------ Excerpt to read ------

The NBA commonly uses five positions to group players: point guard, shooting guard, small forward, power forward, and center. However, today’s NBA is becoming increasingly position-less. Instead, teams care more about the specific skills and tendencies of players when making lineups. This has led to the need to create new grouping for players. One way to group NBA players into positions, roles, or archetypes is to use a clustering algorithm. I applied a K-means clustering algorithm to create different offensive and defensive archetypes that represent what a player brings to the floor better than traditional positions.
K-means Clustering (Skip if you don’t like math)
K-means clustering is a relatively simple unsupervised machine learning algorithm. It takes in a dataset and groups the observations based on which observations have similar traits. The number of groups (which is the “k” in “k-means”) is chosen by the person running the algorithm. The k-means algorithm determines the best clusters by randomly choosing a centroid for each cluster and grouping the observations to its closest centroid. The centroid is updated after each grouping so that it represents the mean of all the observations in the cluster. The distance between a datapoint and a centroid is usually measured by Euclidean distance, which is the sum of the squared differences in the data (the original data gets standardized so all variables are on the same scale). By repeating this process several times, using a new starting centroid each time, and taking the best grouping, we find out which clusters fit the data the best.
Instead of making five clusters that represent each player on both sides of the floor, I chose to separate offensive and defensive clusters. This is because a player can have the same role on one end of the floor, but a completely different one on the other. For example, two players can both be catch and shoot players on offense, but one could rely on getting steals defensively while the other protects the rim.
The first step in making the clusters for offense was to choose the input data. Choosing the data is crucial because the clustering algorithm will produce results based only on the inputted data. So if the inputted data doesn’t represent any important basketball traits, the algorithm will spit out clusters that are useless to us. The sample of players for the clusters included all players from the 2021-22 NBA regular season that played at least 500 minutes (this came out to be a total of 375 players).
Here is a list of stats that I included because they will help to create informative clusters (all non-percentage stats below are per 100 possessions):
- Catch & Shoot Field Goal Attempts and eFG% (to see if a player shoots off ball a lot and if they are efficient doing so)
- Pull-Up Field Goal Attempts and eFG% (to see how often a player can create his own shot off the bounce + efficiency)
- Shots Under 10 Feet Attempts and eFG% (to determine if a player is shooting more often in the paint or on the perimeter)
- Free Throw Attempts and FT% (to estimate shooting ability and how often a player gets to the rim and draws a foul)
- Drives (to find if a player tries to score by using speed from the perimeter)
- Post Ups (to see if a player uses strength or footwork to score 1 on 1 from inside the paint)
- Potential Assists (to determine the playmaking and passing ability of players)
- Turnovers (to show how well players keep control of the ball)

------ Supplied entries ------

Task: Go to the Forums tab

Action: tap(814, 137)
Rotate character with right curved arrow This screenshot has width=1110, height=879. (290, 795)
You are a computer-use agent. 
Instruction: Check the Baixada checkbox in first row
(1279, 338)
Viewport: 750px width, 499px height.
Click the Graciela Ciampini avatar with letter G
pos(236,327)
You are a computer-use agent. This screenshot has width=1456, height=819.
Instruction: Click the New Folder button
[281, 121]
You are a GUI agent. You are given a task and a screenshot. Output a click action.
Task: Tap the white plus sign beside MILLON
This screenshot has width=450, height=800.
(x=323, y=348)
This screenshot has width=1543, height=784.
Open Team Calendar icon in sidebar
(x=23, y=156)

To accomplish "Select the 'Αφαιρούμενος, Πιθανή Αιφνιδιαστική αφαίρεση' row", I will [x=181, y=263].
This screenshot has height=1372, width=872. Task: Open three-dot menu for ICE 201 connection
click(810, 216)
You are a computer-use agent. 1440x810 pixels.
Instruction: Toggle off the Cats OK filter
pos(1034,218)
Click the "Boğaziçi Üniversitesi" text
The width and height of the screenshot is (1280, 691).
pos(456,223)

------

◆ Requirements
1. Answer from the NBA clustering write-up:
(a) How many players made up the sample for the clusters?
(b) Who chooses the number of groups in k-means clustering?
(c) Which stat was included to show how well players keep control of the ball?
2. Translate this sentence from the NBA clustering write-up into Spanish: "This is because a player can have the same role on one end of the floor, but a completely different one on the other."
The items can be left aside, since nothing asked here depends on them.

◆ Responses for each task
1.
(a) 375 players.
(b) The person running the algorithm.
(c) Turnovers.

2. Esto se debe a que un jugador puede tener el mismo rol en un extremo de la cancha, pero uno completamente distinto en el otro.